Another question you asked was ‘Can you tell me about something you committed to do, but failed?’ I shared how I had failed during the first six months of my current job. The VP Sales had left right when I joined and I reported directly to the president, who didn’t have a lot of time to help me. My six month review didn’t go well. In fact, he asked me to clean out my desk. I had achieved the revenue target, but I did not bring in net-new accounts. He told me that he didn’t think I was cut out for the business. I asked him for 30 more days to prove I could bring in new business. I had spent a lot of time developing relationships and planting seeds, and knew that I’d be able to close new accounts. He agreed, and in that 30-day time frame, I was able to bring in a handful of new accounts. Then, I asked for 60 days, then 90 days. I eventually stayed there for a total of two years.

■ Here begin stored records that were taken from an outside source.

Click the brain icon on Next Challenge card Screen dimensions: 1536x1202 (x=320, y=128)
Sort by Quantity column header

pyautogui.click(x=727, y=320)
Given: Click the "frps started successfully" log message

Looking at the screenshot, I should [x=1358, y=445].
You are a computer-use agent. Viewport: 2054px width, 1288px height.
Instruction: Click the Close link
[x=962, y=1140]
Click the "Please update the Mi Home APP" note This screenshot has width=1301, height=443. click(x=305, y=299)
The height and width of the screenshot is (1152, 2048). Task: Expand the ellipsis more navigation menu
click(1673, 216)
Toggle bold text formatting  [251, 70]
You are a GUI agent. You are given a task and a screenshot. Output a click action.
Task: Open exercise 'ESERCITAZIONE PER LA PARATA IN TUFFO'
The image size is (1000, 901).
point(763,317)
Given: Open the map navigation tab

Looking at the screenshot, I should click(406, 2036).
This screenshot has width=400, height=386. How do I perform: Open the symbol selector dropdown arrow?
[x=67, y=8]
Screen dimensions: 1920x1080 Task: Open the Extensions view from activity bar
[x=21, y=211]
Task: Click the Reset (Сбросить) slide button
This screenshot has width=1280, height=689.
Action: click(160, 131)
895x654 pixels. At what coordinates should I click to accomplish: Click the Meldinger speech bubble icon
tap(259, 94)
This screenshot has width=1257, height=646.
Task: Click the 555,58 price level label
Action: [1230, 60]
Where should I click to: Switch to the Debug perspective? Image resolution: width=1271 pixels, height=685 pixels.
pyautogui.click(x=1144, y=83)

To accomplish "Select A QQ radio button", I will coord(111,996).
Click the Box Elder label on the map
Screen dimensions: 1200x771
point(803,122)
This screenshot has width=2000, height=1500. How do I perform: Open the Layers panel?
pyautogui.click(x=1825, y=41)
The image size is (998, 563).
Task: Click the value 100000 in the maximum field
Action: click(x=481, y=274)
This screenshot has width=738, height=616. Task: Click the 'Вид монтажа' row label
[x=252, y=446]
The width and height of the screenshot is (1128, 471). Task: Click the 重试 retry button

Takeaway: As you can see from her answers, this candidate was willing to acknowledge her failures, and most importantly, she learned from them. For example, she learned that prospecting was key after her first job. I also loved the commitment she showed by not giving up when her boss told her she couldn’t succeed.
I’m Not Always a Jerk
For those of you who conduct sales interviews, I’ll leave you with a caveat. I don’t always act like a jerk. I’m usually the last person to do an interview and if I’m talking to the candidate, there is at least one manager who wants to hire them. And if I don’t think we’re going to hire someone, I don’t act like a jerk.
The other time when I’m not a jerk is when I know we’re definitely going to hire someone. If they aced the assessment, every part of the interview process, and my managers unanimously want to hire them, I don’t press as hard.
As you can tell from these stories, the hour these people spent with me helped them see some of the things holding them back from being great salespeople. I’m astounded by how often candidates thank me after they realize what I was up to in that initial interview. Sometimes, that’s right away. Sometimes, it’s years later. Either way, I don’t think I’ll stop being a jerk in my interviews any time soon.
If nothing else, this article should prepare you for a jerk like me. You might be tempted to take a sales job that doesn’t interview like this. But if a company interviews you and doesn’t test you in this way, I’d be worried they’re not going to know how to train and coach you effectively either. They won’t recognize the weaknesses that hold you back from being better — and they won’t know how to help you overcome them.
So, be prepared for your next interview. Bring your skills. Stay calm and ask questions when you’re tested or confused. And most importantly, don’t get emotional. Good luck, from this (well-meaning) jerk.